[Opening Source passage section]
Technically, maybe, but in common usage "dissident" is usually applied to someone who is persecuted by an oppressive, usually totalitarian, government, for their political views. Not somebody who is out of power because his policies and views disgust 99.9% of the population, but still is free to publicly proclaim and propagandize them.

It's like people claiming that since Arabs are Semitic people, opposing Hamas is "akshually anti-Semitic!" Yeah, no, that's not how it works, "akshually".

That "interstate commerce" stuff has been going for a while now. I remember a case where a guy grew weed on his own backyard, and was prosecuted under "interstate commerce" with the logic somewhat like: if you grow it, then you would consume it or sell it. If you'd consume it, you wouldn't buy any other weed on the market, and if you sell it, you participate in the weed market. Since weed is sold and transported across the state lines, participating in the weed market influences interstate commerce, therefore the interstate commerce clause gives the state power to regulate what you grow on your own backyard and smoke in your own house. Yeah, it's nuts and nobody cares. Welcome to the clown world, we have cookies.
[Closing Source passage section]
[Opening Extracted entries section]
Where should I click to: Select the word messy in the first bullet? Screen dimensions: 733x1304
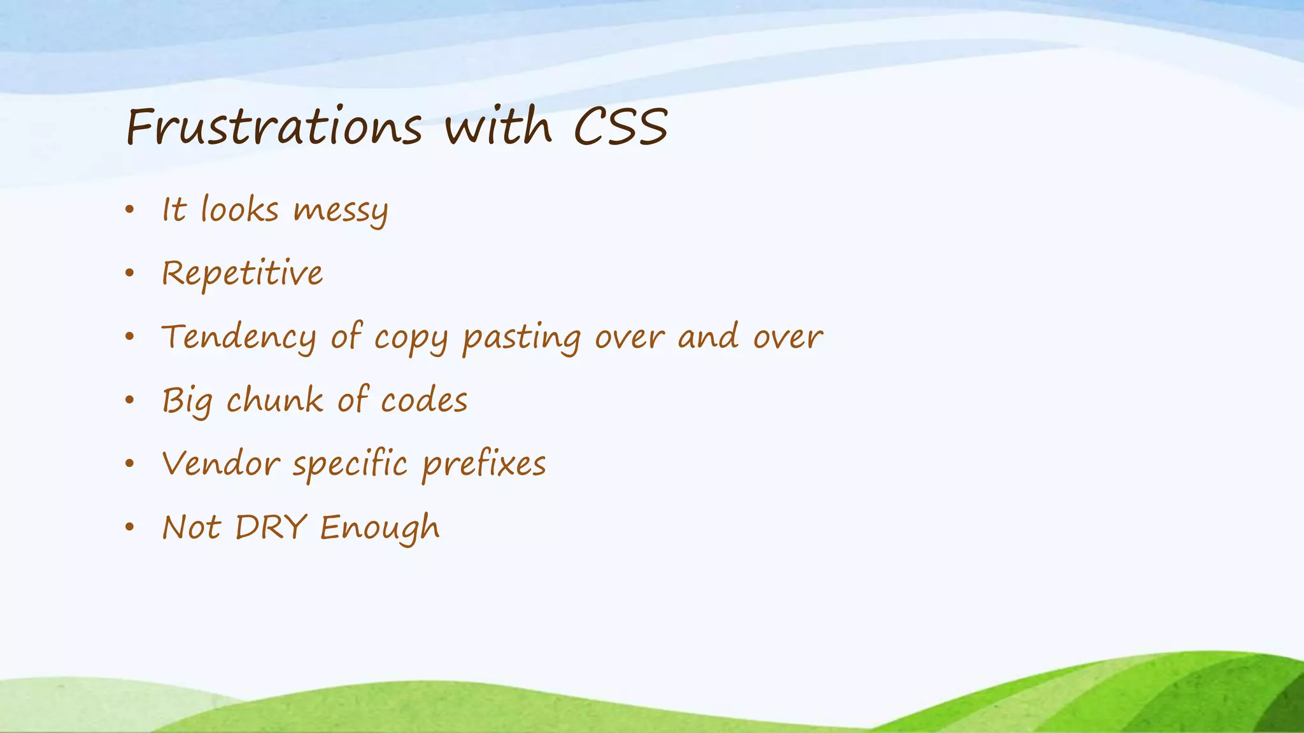341,211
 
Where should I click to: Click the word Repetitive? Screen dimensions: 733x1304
242,274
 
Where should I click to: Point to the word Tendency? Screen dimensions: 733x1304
239,337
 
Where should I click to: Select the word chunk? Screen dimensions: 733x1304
274,400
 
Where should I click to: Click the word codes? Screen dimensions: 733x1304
424,400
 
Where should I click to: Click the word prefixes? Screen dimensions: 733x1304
484,464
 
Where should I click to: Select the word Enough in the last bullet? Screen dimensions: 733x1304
379,528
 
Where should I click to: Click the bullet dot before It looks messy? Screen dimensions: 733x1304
130,209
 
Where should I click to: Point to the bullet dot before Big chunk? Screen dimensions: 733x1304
130,400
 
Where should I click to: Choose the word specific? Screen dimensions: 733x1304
350,464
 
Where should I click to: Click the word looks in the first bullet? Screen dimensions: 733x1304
240,209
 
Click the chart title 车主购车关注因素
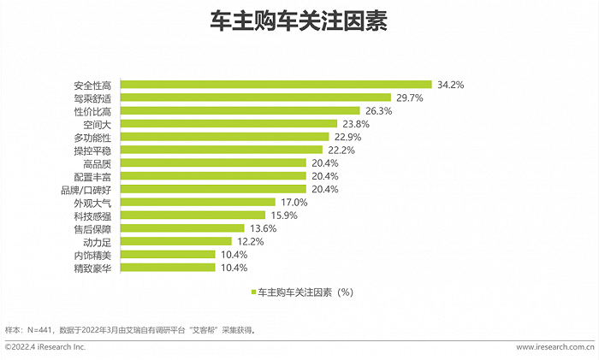pos(299,23)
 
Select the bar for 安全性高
pos(276,85)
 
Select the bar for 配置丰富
pos(213,176)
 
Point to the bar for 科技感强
pos(193,215)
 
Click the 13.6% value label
pos(268,228)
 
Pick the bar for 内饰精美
pos(168,255)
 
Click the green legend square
pos(253,292)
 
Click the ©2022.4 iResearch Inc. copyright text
pos(46,347)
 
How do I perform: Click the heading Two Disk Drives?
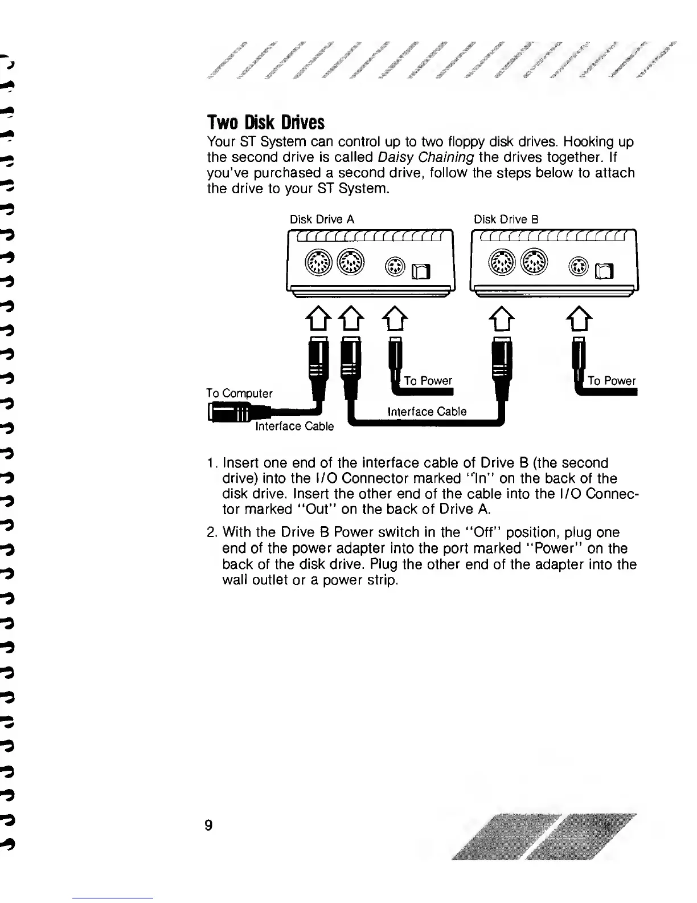click(265, 123)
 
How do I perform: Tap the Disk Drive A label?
click(322, 219)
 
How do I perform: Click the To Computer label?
click(239, 393)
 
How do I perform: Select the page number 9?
click(209, 825)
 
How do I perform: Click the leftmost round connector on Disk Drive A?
click(317, 262)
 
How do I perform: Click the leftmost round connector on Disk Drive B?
click(500, 262)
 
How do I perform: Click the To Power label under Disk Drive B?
click(612, 381)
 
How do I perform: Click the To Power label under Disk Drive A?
click(428, 381)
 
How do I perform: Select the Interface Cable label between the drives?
click(427, 412)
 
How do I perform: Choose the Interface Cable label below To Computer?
click(294, 426)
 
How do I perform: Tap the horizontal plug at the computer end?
click(231, 412)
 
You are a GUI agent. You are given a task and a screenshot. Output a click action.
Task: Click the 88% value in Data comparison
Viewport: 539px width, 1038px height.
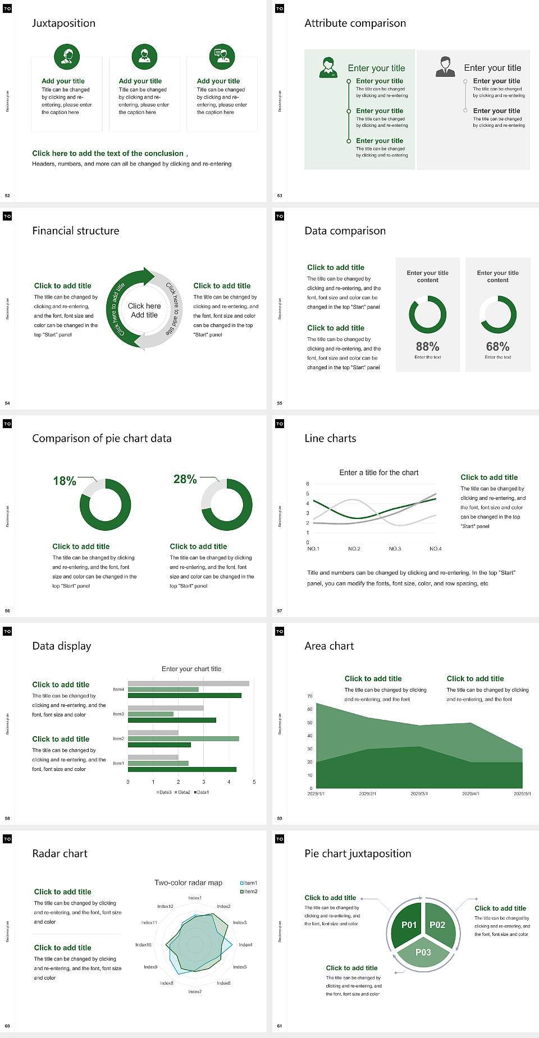(x=427, y=347)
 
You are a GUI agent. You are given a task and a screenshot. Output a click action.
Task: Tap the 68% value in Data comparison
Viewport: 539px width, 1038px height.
(x=497, y=347)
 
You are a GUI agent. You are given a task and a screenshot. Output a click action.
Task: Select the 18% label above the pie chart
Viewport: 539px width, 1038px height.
(x=65, y=481)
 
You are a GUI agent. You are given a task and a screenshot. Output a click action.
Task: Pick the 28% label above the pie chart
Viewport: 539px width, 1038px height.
(x=185, y=479)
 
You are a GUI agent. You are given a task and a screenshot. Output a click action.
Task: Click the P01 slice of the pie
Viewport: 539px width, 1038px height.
(x=409, y=925)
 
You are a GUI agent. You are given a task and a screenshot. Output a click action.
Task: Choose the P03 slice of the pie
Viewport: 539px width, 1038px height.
(x=423, y=952)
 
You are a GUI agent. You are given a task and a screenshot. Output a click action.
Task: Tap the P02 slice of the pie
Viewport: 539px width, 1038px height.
(x=437, y=925)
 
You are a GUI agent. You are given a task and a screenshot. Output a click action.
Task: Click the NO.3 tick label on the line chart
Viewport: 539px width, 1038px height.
[Closing Extracted entries section]
Work to be completed: Update the stretch of the comment from "It's like people" through "we have cookies.", replacing "weed" with "hemp" wherever it occurs.

Solution for this task:
It's like people claiming that since Arabs are Semitic people, opposing Hamas is "akshually anti-Semitic!" Yeah, no, that's not how it works, "akshually".

That "interstate commerce" stuff has been going for a while now. I remember a case where a guy grew hemp on his own backyard, and was prosecuted under "interstate commerce" with the logic somewhat like: if you grow it, then you would consume it or sell it. If you'd consume it, you wouldn't buy any other hemp on the market, and if you sell it, you participate in the hemp market. Since hemp is sold and transported across the state lines, participating in the hemp market influences interstate commerce, therefore the interstate commerce clause gives the state power to regulate what you grow on your own backyard and smoke in your own house. Yeah, it's nuts and nobody cares. Welcome to the clown world, we have cookies.